===== EXERCISE DATA

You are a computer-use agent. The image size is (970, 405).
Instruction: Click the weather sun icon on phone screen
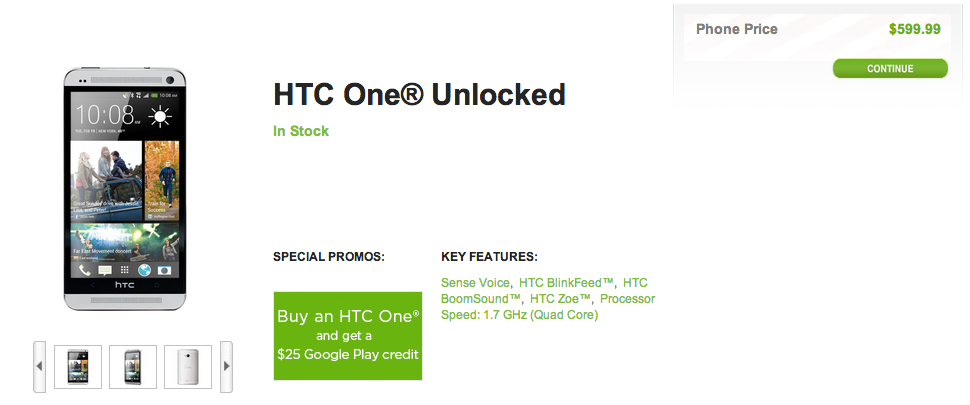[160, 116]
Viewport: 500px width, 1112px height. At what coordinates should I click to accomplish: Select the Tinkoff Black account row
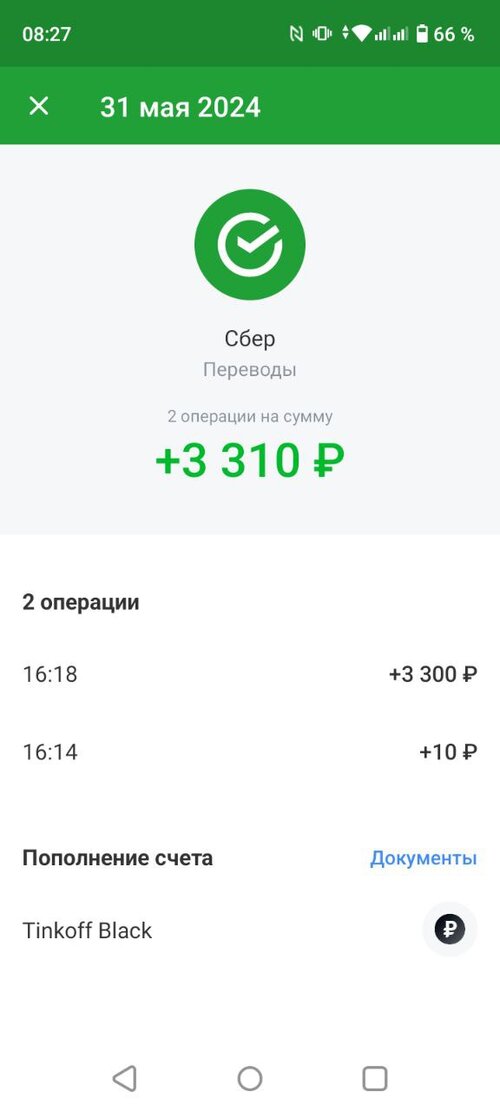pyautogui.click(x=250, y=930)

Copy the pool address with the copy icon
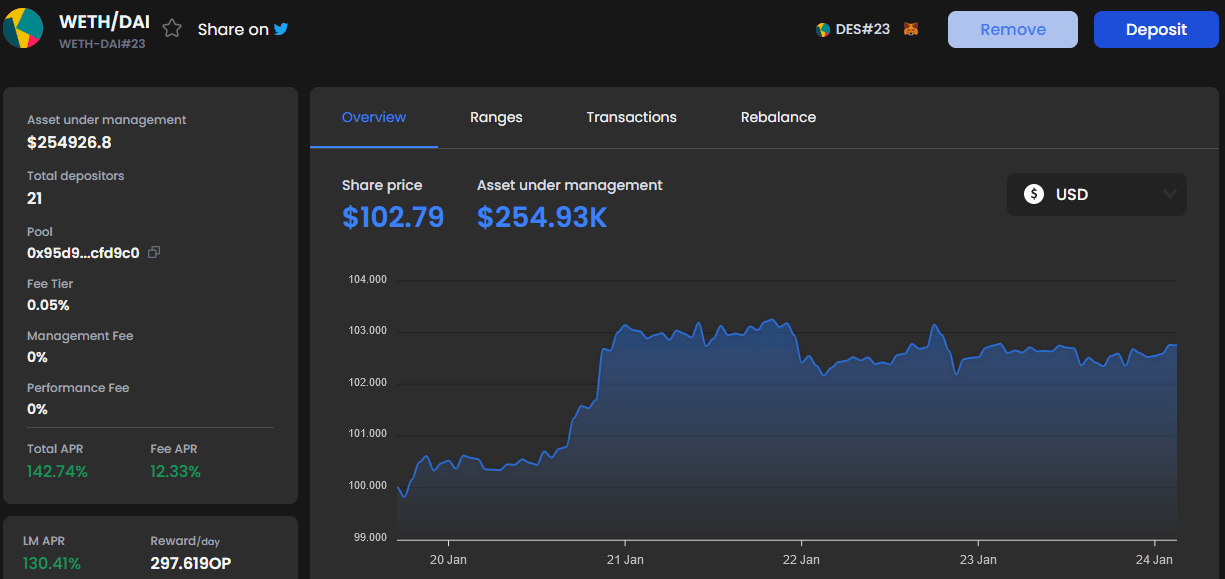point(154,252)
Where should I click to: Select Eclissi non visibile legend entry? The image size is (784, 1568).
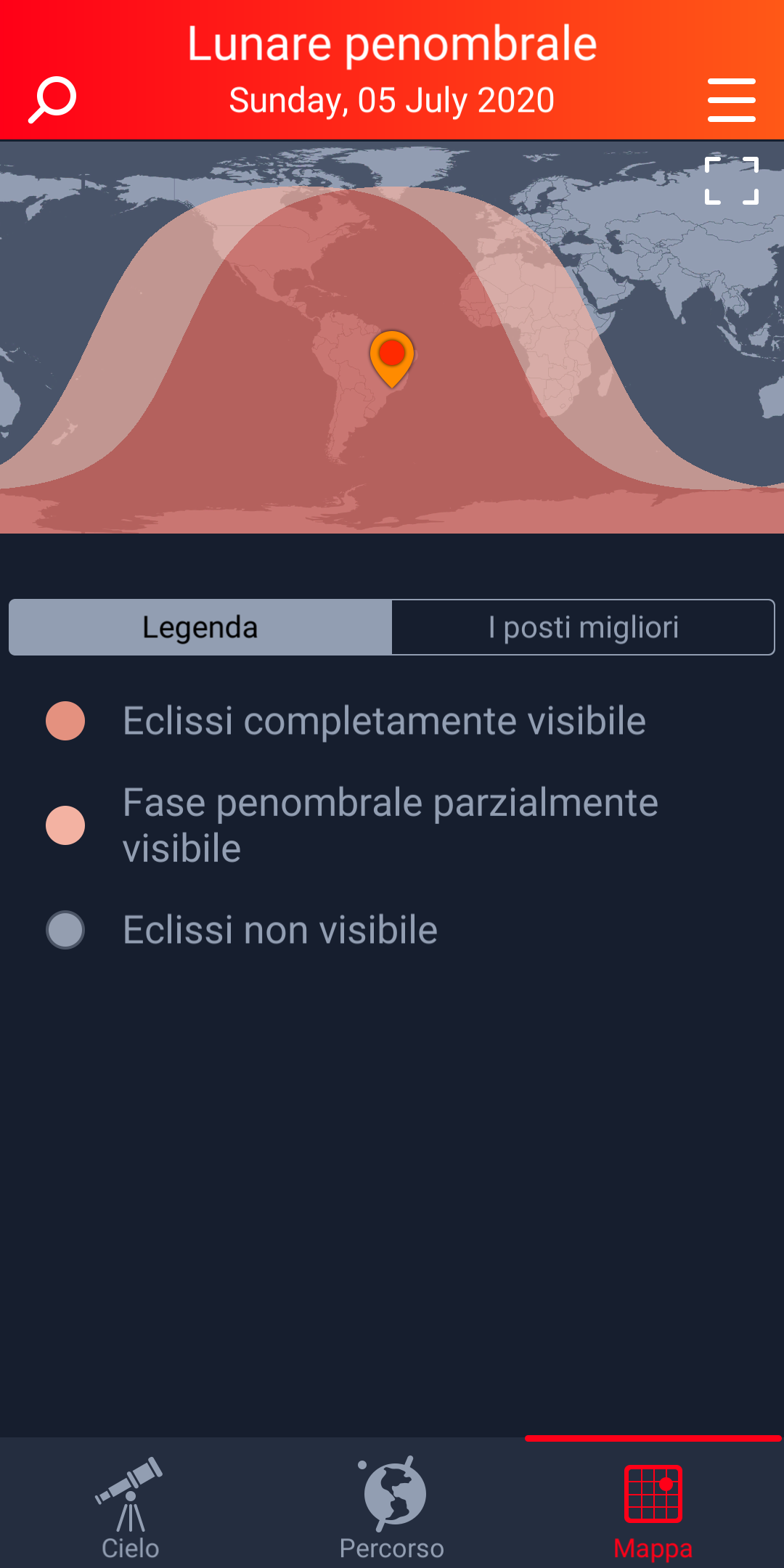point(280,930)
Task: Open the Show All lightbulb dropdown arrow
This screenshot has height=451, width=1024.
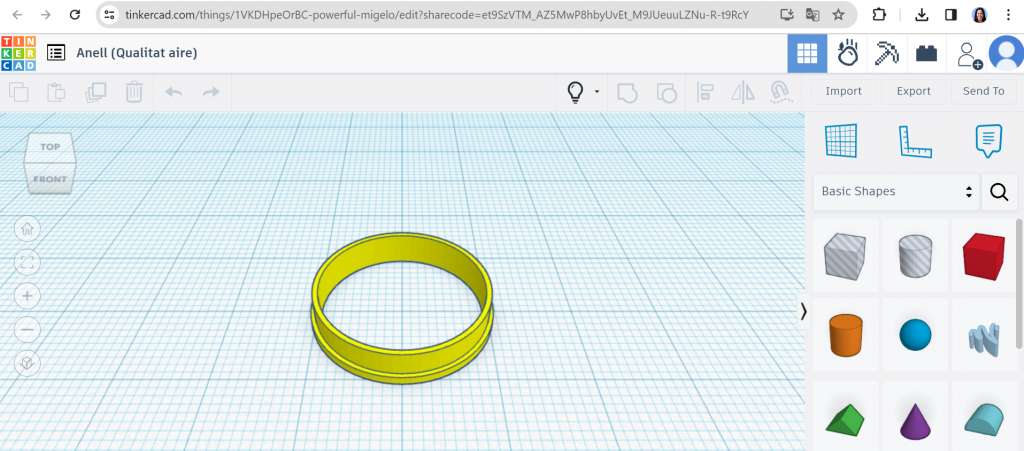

==========
===== EXERCISE DATA

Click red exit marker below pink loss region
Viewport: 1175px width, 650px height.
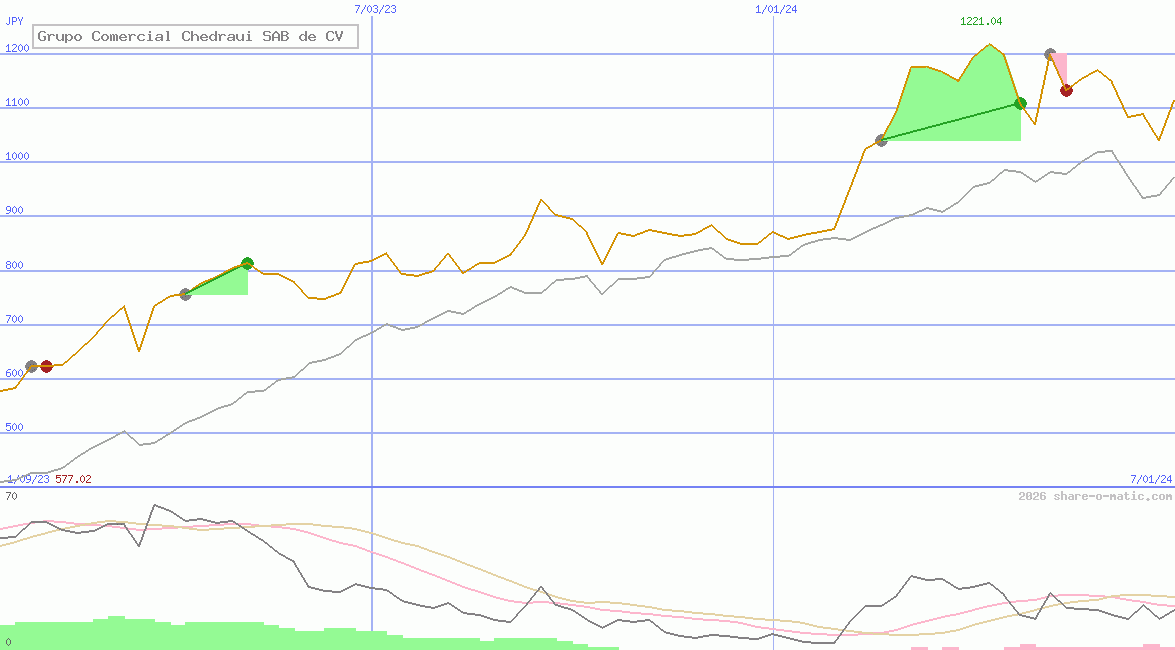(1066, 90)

==========
===== EXERCISE DATA

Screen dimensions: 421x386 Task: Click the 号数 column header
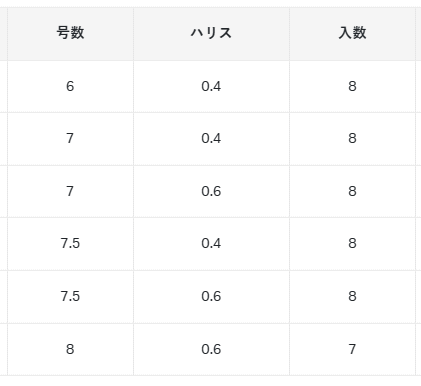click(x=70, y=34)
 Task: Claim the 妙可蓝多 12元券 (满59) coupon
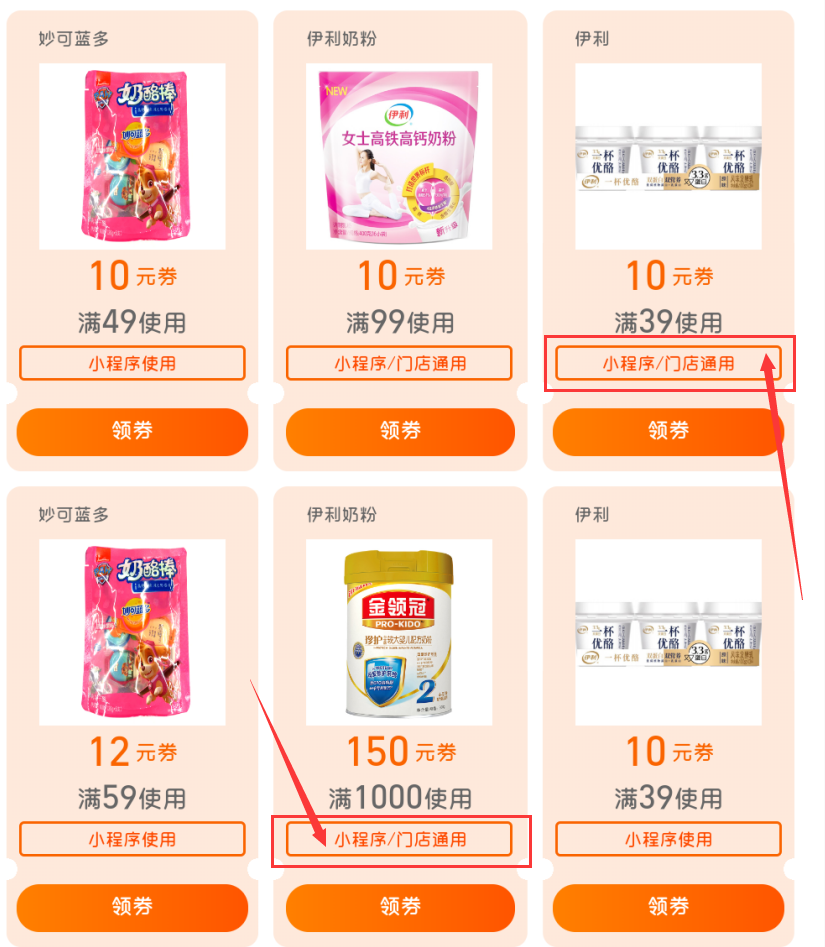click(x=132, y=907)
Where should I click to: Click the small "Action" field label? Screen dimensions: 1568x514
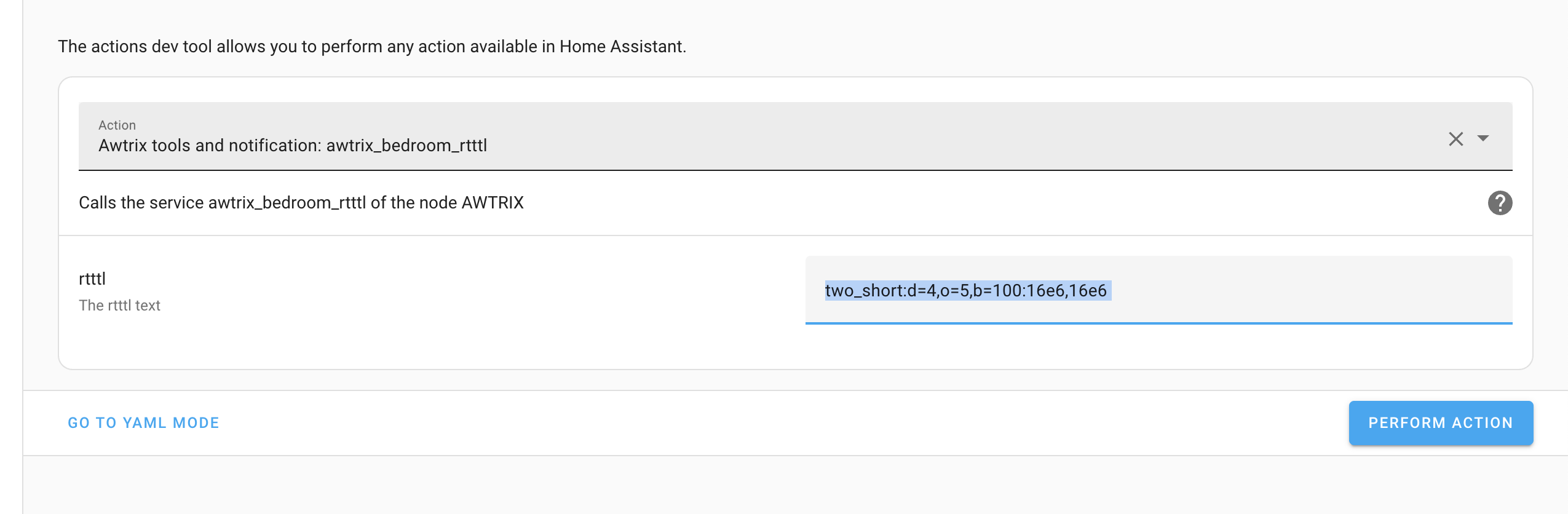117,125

==========

§ INSTRUCTIONS FOR THE TASK
Please copy the lines above exactly, starting at the line that holds "You are a computer-use" and ending at the line that holds "This screenshot has height=451, width=1024."; include both, but no pictures.

§ ANSWER BOX
You are a computer-use agent. The image size is (970, 405).
Instruction: Click the weather sun icon on phone screen
[160, 116]
Viewport: 500px width, 1112px height. At what coordinates should I click to accomplish: Select the Tinkoff Black account row
pyautogui.click(x=250, y=930)

Copy the pool address with the copy icon
point(154,252)
Where should I click to: Select Eclissi non visibile legend entry? The image size is (784, 1568).
point(280,930)
Task: Open the Show All lightbulb dropdown arrow
This screenshot has height=451, width=1024.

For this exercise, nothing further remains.